As the San Francisco-based firm continues to raise its first property fund in North America, it has exited of seven real estate projects in India for INR11.7 billion, although currency depreciation seems to have eaten into returns.

Farallon Capital Management has exited minority stakes in seven real estate projects in India to its domestic joint venture partner, according to a statement. Those exits generated a 1.4x equity multiple in rupee terms for the San Francisco-based private equity firm.

Farallon received INR11.7 billion (€138 million; $185 million) for its 49 percent stake in the seven projects. The firm had invested INR8.5 billion in the real estate projects between 2006 and 2008, the statement noted. Indiabulls Real Estate, Farallon’s joint venture partner and one of India’s largest real estate companies, will now own 100 percent of the projects.

Although the exact returns from the exits were not disclosed, Farallon’s equity multiple would be about 1.4x in rupee terms.
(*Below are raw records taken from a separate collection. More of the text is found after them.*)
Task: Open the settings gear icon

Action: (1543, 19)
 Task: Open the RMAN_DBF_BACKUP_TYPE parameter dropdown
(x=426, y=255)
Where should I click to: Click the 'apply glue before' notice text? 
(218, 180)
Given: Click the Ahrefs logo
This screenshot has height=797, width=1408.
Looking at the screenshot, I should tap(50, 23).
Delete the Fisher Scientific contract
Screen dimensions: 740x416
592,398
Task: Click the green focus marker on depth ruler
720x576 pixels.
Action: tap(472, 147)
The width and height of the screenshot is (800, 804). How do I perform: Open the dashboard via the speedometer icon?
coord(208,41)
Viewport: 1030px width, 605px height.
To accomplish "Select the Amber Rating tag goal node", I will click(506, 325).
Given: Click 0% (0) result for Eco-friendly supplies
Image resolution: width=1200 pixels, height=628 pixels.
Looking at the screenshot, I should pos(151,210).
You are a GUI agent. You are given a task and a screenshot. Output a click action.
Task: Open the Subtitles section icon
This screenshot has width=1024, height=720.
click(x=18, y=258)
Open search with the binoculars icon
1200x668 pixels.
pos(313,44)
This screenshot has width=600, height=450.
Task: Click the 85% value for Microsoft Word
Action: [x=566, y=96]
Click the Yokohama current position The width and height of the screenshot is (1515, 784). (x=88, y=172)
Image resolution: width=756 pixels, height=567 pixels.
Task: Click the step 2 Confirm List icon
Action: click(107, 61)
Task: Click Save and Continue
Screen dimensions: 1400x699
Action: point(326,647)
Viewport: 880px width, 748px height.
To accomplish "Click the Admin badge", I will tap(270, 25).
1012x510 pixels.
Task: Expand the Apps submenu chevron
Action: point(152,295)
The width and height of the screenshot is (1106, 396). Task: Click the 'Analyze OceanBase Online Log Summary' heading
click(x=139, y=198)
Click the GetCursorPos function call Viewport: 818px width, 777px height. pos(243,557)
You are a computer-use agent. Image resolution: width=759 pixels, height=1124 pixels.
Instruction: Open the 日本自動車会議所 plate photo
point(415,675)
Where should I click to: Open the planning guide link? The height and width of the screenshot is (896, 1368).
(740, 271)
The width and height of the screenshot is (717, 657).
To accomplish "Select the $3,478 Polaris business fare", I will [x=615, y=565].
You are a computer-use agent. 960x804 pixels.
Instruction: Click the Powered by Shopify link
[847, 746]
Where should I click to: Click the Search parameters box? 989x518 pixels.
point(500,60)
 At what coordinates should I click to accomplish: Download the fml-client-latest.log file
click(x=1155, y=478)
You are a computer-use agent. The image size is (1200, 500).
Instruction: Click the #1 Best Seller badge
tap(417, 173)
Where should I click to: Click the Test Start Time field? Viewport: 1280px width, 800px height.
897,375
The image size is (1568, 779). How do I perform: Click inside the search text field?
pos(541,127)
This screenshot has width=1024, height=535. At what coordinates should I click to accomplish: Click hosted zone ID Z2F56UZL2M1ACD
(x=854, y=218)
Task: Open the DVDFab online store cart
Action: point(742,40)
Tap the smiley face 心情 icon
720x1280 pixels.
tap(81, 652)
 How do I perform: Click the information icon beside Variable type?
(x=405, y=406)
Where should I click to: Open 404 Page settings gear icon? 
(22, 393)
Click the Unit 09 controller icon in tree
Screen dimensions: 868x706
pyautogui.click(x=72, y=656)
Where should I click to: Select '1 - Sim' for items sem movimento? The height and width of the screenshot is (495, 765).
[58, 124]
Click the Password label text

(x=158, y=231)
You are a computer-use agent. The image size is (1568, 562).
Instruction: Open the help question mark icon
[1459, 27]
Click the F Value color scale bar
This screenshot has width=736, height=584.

However, the firm invests out of its US dollar-denominated funds, and the rupee has lost almost 50 percent of its value against the dollar over the last five years.

The returns for each of the seven projects also were not uniform, the statement showed. Farallon only received more money than what it originally put in for three of the projects. The remaining four showed either flat or slightly negative returns. The seven projects ranged from residential to commercial real estate, including one integrated township, and totaled 298 acres of development. Farallon did not respond to requests for comment by press time.

Although Farallon traditionally has been a private equity firm and has made real estate investments out of its private equity funds so far, the $20 billion powerhouse began raising a $400 million value-added real estate fund focused on North America this year, according to PERE’s Research & Analytics Division. Earlier this month, the firm held a first close on $153 million for that fund.